Not long ago, Wifey’s family was in town and she decided that while they were here, X and Y could not see my parents because the children liked them too much. I’m not kidding, dear readers, I couldn’t make this stupidity up if I tried. So my mother cried for a week. When they ran into the whole crew at a local petting zoo, Wifey gave my parents evil looks and whispered to Hubby that he needed to get X away from them. (Did I say Wifey is passive-aggressive, controlling and unstable? And Hubby goes right along with it. I really don’t know which of the two of them is worse.)
A few weeks ago, Wifey asked my mother to watch X and my dad to follow her to the DMV so they could register their car. Several hours later, we all went to dinner and took X with us (Wifey and my dad weren’t done with their errands). When Wifey found out, she was furious. She had my dad drive her to the restaurant and she nearly dragged X out, as he fell and tripped on the floor while she dragged him by the arm, glaring at us and saying, “Now X won’t eat the food I was going to make him!” It was all I could do not to run after her and spit in her face. Instead, I stayed rooted to my chair like a nice girl.

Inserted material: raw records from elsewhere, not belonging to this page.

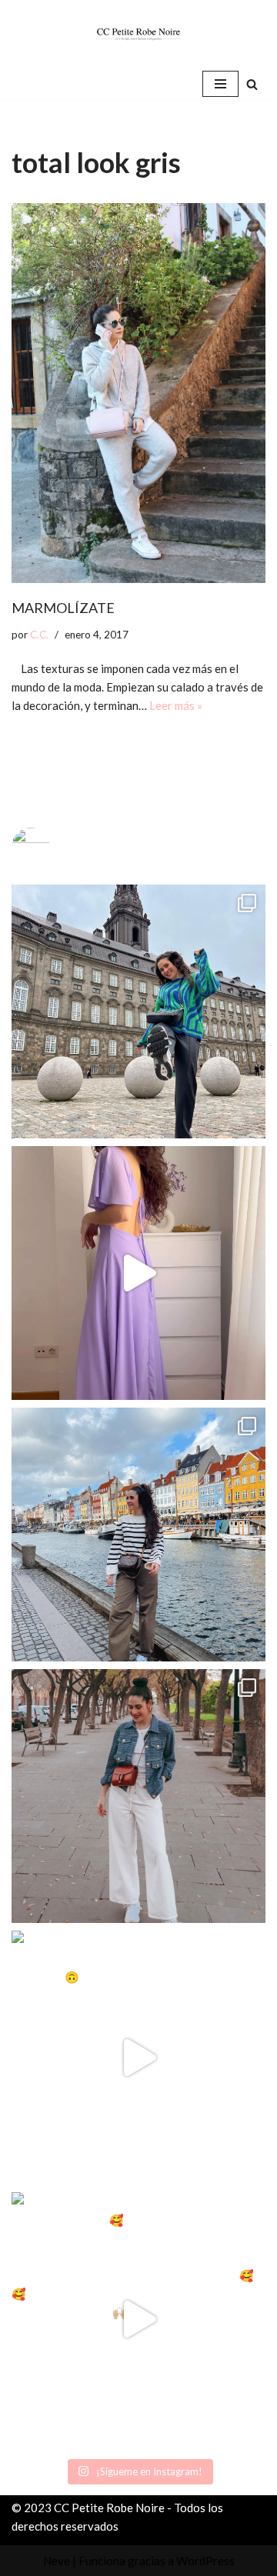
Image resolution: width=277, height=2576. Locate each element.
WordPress (205, 2561)
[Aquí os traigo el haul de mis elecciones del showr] (138, 2319)
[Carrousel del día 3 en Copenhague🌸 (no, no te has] (138, 1011)
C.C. (39, 634)
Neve (56, 2561)
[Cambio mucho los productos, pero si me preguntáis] (138, 2057)
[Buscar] (252, 84)
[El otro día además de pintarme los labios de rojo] (138, 1796)
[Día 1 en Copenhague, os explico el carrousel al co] (138, 1534)
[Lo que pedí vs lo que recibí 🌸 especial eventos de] (138, 1273)
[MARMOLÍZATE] (138, 393)
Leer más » (175, 705)
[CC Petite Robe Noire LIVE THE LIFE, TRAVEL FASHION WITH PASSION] (138, 34)
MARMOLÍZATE (63, 607)
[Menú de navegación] (220, 84)
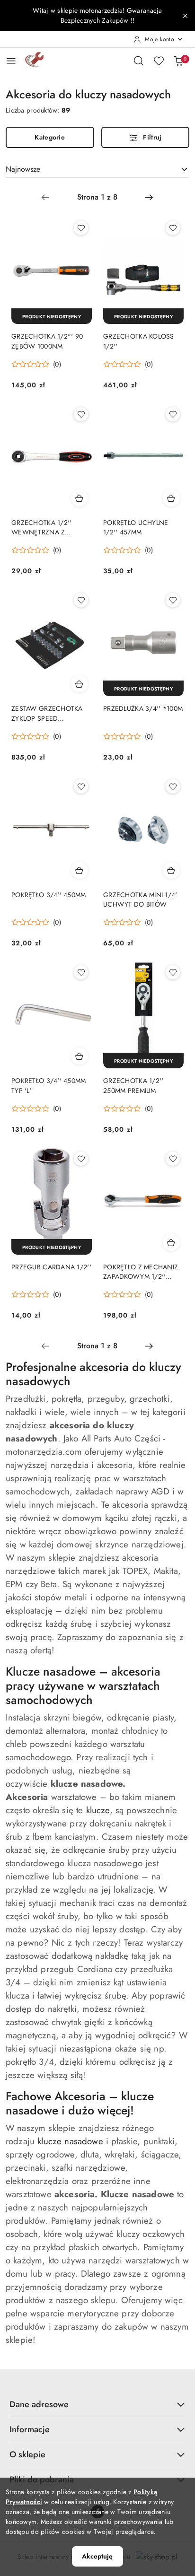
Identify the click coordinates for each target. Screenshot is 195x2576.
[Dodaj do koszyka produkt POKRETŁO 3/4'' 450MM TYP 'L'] (79, 1056)
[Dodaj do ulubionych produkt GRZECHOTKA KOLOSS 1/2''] (173, 228)
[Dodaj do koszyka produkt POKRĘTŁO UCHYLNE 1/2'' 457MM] (171, 497)
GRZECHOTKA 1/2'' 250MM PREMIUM (133, 1085)
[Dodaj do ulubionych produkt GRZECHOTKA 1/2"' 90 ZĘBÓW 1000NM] (81, 228)
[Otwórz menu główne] (11, 60)
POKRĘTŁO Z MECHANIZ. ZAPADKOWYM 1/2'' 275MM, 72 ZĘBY (141, 1271)
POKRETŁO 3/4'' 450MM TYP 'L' (48, 1085)
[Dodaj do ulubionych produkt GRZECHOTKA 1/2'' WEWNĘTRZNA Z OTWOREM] (81, 414)
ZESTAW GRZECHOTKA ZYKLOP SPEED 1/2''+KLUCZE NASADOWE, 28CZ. (47, 713)
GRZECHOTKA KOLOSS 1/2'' (138, 341)
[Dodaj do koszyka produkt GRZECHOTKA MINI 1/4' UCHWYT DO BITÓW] (171, 870)
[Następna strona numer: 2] (149, 197)
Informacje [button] (29, 2429)
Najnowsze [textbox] (23, 169)
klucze (98, 1810)
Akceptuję (97, 2556)
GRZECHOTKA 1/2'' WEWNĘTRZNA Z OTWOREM (41, 527)
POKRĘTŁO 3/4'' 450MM (48, 894)
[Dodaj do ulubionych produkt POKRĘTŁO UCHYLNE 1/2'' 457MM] (173, 414)
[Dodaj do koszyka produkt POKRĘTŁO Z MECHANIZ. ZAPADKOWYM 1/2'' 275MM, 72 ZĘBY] (171, 1242)
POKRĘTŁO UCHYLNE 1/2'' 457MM (135, 527)
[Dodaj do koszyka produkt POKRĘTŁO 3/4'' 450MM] (79, 870)
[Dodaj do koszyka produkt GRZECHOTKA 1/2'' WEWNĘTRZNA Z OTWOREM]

But the final straw for me is when my mother took care of X all day long and took him to McDonalds to play on the playground equipment. X told Wifey when he got home that he had ice cream, which my mother said wasn’t true but who cares? X is just three-years old. Wifey yelled at X, and then Hubby spent the next two hours frantically calling my mother. When he got ahold of her, he read her the riot act. Not a “thanks” on that phone call.
I was done being silent (I can’t believe I waited this long). I called and texted Hubby. The general gist was this: As my parents’ daughter, I will not allow them to be bullied and abused by other adults. I told Hubby he was out of control and if this continued, I would seek legal counsel on potentially filing a restraining order.
“You don’t understand,” Hubby responded. “X just needs to stay on his eating schedule and Wifey gets really upset.”
Ok, so shut the fuck up, I wanted to scream. I thought better of it.
“You are mean. You are a bully. You are abusive. Keep it up and you will have to deal with me.” I reminded him that once each week, I take steroids as part of my cancer maintenance therapy and this drug makes me not very nice. I was capable of being a raging bitch, including to his mean, passive-aggressive wife. I saw Hubby last night for a few minutes. He didn’t speak to me. I was happy. He has been formally put on notice. If I need to fight my parents’ battles, I’m ready, boxing gloves are on.
And now on to my parents and their responsibility in all of this. Sigh. Well, I wish they had boundaries. I wish that when Wifey asked them to “help” clean her home, they had simply said no. Or when Wifey asks my mother to spend the night, I wish she wouldn’t. But as parents age and their cognitive thinking skills wane, I strongly believe it is my job to protect and guard them the best way I know how. And I’m ready for the challenge. Watch out.